Giants of the Clyde by Robert Jeffrey

Giants of the Clyde by Robert Jeffrey

Author:Robert Jeffrey
Language: eng
Format: epub
Publisher: Black & White Publishing
Published: 2017-05-29T00:00:00+00:00


12

The Blue Riband, Submarine Attack and Political Fury

The building of famous warships is, of course, only part of the illustrious history of John Brown’s. For those with an interest in ships – including the men and women who built them – it is the glamour of the great liners that left Clydebank and sailed down the Firth of Clyde and out into the oceans of the world that are perhaps most remembered. The story of one in particular, the Lusitania, is still, more than 100 years after it sank off southern Ireland, a poignant mixture of seagoing triumph and tragedy. The triumph was being for a time the world’s largest passenger ship and the holder of the Blue Riband as the fastest ship on the Atlantic. The tragedy was the death of almost 2,000 passengers and crew when the German submarine U-20 torpedoed her on 7 May 1915.

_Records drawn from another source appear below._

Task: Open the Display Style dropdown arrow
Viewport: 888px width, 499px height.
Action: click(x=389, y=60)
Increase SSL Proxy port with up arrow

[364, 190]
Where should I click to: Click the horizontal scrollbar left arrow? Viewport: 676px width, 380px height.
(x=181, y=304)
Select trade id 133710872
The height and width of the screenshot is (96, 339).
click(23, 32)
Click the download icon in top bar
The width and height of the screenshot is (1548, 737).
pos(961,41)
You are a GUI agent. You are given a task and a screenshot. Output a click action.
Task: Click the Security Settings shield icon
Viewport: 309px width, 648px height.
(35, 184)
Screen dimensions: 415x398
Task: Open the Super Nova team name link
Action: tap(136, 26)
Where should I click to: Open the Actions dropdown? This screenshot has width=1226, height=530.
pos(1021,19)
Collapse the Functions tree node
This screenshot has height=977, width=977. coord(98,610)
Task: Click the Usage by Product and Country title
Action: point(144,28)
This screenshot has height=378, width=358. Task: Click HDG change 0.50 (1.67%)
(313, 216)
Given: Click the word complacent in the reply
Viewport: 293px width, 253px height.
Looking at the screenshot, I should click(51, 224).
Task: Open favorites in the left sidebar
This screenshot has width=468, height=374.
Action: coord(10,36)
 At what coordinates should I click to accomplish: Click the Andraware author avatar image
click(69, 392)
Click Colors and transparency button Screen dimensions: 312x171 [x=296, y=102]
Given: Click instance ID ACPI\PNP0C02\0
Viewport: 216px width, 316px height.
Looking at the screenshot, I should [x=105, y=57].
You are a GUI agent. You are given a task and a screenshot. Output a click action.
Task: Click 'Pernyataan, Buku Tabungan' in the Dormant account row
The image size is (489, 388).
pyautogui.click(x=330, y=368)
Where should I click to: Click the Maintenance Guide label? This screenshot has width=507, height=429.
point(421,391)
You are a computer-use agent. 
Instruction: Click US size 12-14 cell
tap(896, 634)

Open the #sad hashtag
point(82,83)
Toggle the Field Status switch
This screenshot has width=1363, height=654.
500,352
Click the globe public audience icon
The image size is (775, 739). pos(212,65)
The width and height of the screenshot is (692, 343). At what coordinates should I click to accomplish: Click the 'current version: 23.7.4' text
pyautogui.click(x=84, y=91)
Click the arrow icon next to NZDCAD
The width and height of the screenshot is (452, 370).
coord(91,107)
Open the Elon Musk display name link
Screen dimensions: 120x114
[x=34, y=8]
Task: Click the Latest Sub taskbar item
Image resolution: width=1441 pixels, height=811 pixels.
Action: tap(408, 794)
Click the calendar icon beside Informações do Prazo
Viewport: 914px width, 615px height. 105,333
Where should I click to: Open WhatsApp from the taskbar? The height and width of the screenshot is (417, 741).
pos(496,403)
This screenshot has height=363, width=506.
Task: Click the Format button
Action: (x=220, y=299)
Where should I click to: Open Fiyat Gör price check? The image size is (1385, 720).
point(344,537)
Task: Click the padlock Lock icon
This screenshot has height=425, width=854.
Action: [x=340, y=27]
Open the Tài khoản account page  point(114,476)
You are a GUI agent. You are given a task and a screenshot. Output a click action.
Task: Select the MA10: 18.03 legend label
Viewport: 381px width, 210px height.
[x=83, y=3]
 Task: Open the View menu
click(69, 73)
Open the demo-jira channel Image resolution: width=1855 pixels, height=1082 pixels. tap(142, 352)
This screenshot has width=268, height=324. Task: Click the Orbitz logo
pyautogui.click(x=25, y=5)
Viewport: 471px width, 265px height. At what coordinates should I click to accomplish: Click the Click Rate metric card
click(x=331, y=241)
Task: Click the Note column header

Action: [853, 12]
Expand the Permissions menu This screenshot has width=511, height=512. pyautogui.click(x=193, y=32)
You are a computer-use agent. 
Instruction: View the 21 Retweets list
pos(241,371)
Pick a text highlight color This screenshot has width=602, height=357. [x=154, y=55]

The Blue Riband was the most highly sought award in the world of shipping from around 1910 and was proudly claimed by ships of many nations. The name Blue Riband came from a term much used in horse racing. For ships it was an unofficial title of a competition with unwritten rules that meant that a liner with the speediest time for an eastbound Atlantic crossing could be called a “record breaker” but the real award only went to the fastest westbound crossing which was considered the more difficult since it went against the Gulf Stream. It is a demonstration of Britain’s importance in world shipping that of the thirty-five liners to hold the record thirteen were Cunarders. Though, in an indication of what was to come in the current world of super cruise liners, the last holder of the famous old accolade was the stylish American liner United States. Indirectly the trophy was responsible for the construction of the Lusitania and her sister ship the Mauretania (built by Swan Hunter).

Cunard had been losing business to the fast ships of German companies Norddeutscher Lloyd (NDL) and the Hamburg America Line (HAPAG). The NDL liner Kaiser Wilhelm der Grosse had taken the Blue Riband from Campania and later HAPAG’s Deauchland also claimed it, among other European liners. If Britain was again to rule the peacetime waves, new ships were needed and the first of the new flyers was to be built at Brown’s. This work involved more than building a new ship. The whole of Brown’s yard needed to be organised so that the ship could be launched diagonally across the Clyde where the river was at its widest, at the point the Cart joined it. The problem was that the ship was nearly 800 feet long and the river was only 610 feet wide. A new slipway taking up the space of two old ones had to be built. This was costly and almost £10,000 was spent on dredging the river. A further sum of almost £70,000, massive for those days, was spent on a new gas and electric plant, extending the dock and providing a huge new crane.